[Texto de la página]

¿Se van?

Artículos y reflexiones de un ciudadano pre y ocupado en renegar la insularidad Caribe, festejar los cadáveres que dejan los páginas al ser leídas, hablar con acento cibaeño y habitar el incierto color de la piel criolla.

Luego de una pausa forzada, por razones de salud, retomamos la columna semanal en los diarios en los que colaboramos.

En estos días en los que ya se ha detenido el eco incesante de un lema de campaña, no formal, que se extendió desde memes hasta un merengue convertido en icónico: ¡se van!

Una campaña muy particular en medio de una pandemia y con el miedo a cuestas. Denuncias de todo tipo y de maneras que creamos superadas a esta edad de la democracia fueron empleadas por actores de prácticamente todos los litorales para granjearse el favor de un electorado que terminó mostrándose apático, al grado que registró la más alta abstención en las últimas décadas. Este es un tema al que se le debe prestar atención porque en el torneo electoral anterior, el del 2016, también se presentó un hito en la no asistencia a las urnas, la mayor de los últimos 30 años.

Si los que votaron lo hicieron estimulados por el “se van”, como amenaza o como esperanza, cabe suponer que al resto que se abstuvo de votar les da igual.

Sin memoria no hay democracia, hay que decir que el origen de la frase surgió como grito de guerra en las jornadas de indignación ciudadana que surgieron a raíz de la suspensión de las elecciones municipales. El “se van” iba dirigido a los miembros titulares Junta Central Electoral, no a los políticos del gobierno. Fue ante una reacción políticamente desatinada de estos últimos que pasó de esa franja de la sociedad civil, principalmente jóvenes que se concentraron en plazas y parques, a los partidos políticos de oposición: primero al naciente Fuerza del Pueblo (con el merengue de su alto dirigente y afamado artista Johnny Ventura) y luego en el Partido Revolucionario Moderno (PRM), que lo potencializó en la bruma que generaba partir en dos la voluntad del votante: los que estaban de acuerdo con que continuara el estado de cosas y los que relegaban “el cambio” por un radical “se van”.

[Extracto de datos]

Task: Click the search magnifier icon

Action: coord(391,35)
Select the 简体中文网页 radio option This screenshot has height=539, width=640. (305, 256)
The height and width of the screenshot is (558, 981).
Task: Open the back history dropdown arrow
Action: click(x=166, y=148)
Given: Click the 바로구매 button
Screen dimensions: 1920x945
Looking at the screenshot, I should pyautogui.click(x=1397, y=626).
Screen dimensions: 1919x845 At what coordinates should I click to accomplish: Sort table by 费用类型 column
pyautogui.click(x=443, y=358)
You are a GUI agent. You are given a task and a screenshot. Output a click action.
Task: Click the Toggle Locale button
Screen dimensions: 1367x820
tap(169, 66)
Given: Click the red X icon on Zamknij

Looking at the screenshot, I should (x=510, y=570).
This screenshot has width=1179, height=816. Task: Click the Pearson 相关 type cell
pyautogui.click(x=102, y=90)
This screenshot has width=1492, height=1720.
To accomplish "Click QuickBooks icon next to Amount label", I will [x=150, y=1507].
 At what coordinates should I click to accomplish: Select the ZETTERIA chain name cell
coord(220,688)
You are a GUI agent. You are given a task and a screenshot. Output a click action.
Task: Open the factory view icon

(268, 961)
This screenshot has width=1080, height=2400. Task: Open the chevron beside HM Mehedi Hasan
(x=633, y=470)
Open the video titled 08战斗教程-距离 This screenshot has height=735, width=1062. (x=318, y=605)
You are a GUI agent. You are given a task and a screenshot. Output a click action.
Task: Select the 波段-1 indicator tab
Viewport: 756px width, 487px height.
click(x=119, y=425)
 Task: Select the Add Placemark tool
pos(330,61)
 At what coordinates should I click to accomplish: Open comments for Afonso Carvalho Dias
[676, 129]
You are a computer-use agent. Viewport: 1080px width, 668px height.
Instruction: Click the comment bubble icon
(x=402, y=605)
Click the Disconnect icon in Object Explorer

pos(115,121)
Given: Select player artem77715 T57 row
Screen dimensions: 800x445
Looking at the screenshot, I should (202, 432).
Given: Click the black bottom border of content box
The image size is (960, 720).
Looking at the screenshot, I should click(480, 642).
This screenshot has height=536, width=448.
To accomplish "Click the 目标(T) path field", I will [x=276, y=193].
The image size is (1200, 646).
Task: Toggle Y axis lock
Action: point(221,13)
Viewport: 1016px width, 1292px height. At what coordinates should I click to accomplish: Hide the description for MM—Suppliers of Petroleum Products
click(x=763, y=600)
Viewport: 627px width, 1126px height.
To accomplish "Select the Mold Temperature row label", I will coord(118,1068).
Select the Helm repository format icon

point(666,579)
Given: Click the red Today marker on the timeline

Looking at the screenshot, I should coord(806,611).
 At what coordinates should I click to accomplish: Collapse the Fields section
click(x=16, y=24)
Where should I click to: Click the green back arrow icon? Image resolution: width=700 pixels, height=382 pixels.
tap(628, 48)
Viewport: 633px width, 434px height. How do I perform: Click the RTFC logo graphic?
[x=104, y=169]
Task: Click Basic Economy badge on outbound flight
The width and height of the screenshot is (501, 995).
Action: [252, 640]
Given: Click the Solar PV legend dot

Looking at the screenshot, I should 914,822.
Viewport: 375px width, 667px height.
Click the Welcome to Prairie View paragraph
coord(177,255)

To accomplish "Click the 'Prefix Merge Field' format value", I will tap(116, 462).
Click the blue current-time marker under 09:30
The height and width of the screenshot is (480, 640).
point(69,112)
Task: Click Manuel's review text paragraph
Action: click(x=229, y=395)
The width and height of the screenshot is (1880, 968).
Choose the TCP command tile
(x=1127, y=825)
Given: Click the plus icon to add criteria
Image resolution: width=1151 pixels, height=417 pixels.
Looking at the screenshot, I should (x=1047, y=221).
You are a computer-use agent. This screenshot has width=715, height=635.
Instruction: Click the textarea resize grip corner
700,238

[Ejercicios]
**A.** Responda estas preguntas con datos de la columna sobre el lema «se van»:
(i) ¿Por qué razón se hizo una pausa en la columna semanal?
(ii) ¿En qué año fue el torneo electoral anterior en el que la no asistencia a las urnas fue la mayor de los últimos 30 años?
(iii) ¿Qué partido de oposición tomó primero la frase?
**B.** Traduzca al inglés esta oración de la columna sobre el lema «se van»: "Una campaña muy particular en medio de una pandemia y con el miedo a cuestas."
**C.** Por favor, prosiga la columna sobre el lema «se van» a partir de su última oración.

[Respuestas por tarea]
**A.**
(i) Por razones de salud.
(ii) En 2016.
(iii) El naciente Fuerza del Pueblo.

**B.** A very unusual campaign in the middle of a pandemic, with fear weighing on everyone's shoulders.

**C.**
No hubo tiempo para discutir la factibilidad de los programas sociales, la rentabilidad política del asistencialismo, la vieja propuesta de hacer un estado más pequeño. Los temas se concentraron en otra cosa y entre uno y otro el tiempo pasó y llegó la era de los que prometieron cambiarlo todo.

Pero no es el hábito, es el monje. Es la forma y también el fondo. La indignación en distintos niveles manifestada por la clase media dominicana, y la amenaza de caer en la pobreza, están entre los factores que se señalan para optar de la manera en la que lo hizo la mayoría del padrón electoral.

Más que personas, existen modos, maneras de hacer las cosas que deben irse, desterrarse para siempre de la administración de la cosa pública, no importa el nivel. Claro que estas “malas maneras” no tienen color porque no es una cultura partidista, tiene forma en la medida en la que los que dirigen las instituciones se apartan del verdadero sentido de un servidor público.

Estamos en el momento ideal para la consolidación de procesos de institucionalización en el Estado, verbigracia el servicio civil y la carrera administrativa, basado en calidad y meritocracia. De igual manera para erradicar viejas prácticas de arrogancia y inaccesibilidad, romper las impenetrables esferas del poder y revolucionar la inercia de un aparato público lento y de anquilosada burocracia.

Los políticos, los fanáticos, los mesurados, los espectadores y finalmente los electores deben recordar también que al “nunca más”, lo sacó del poder un “vuelve y vuelve”.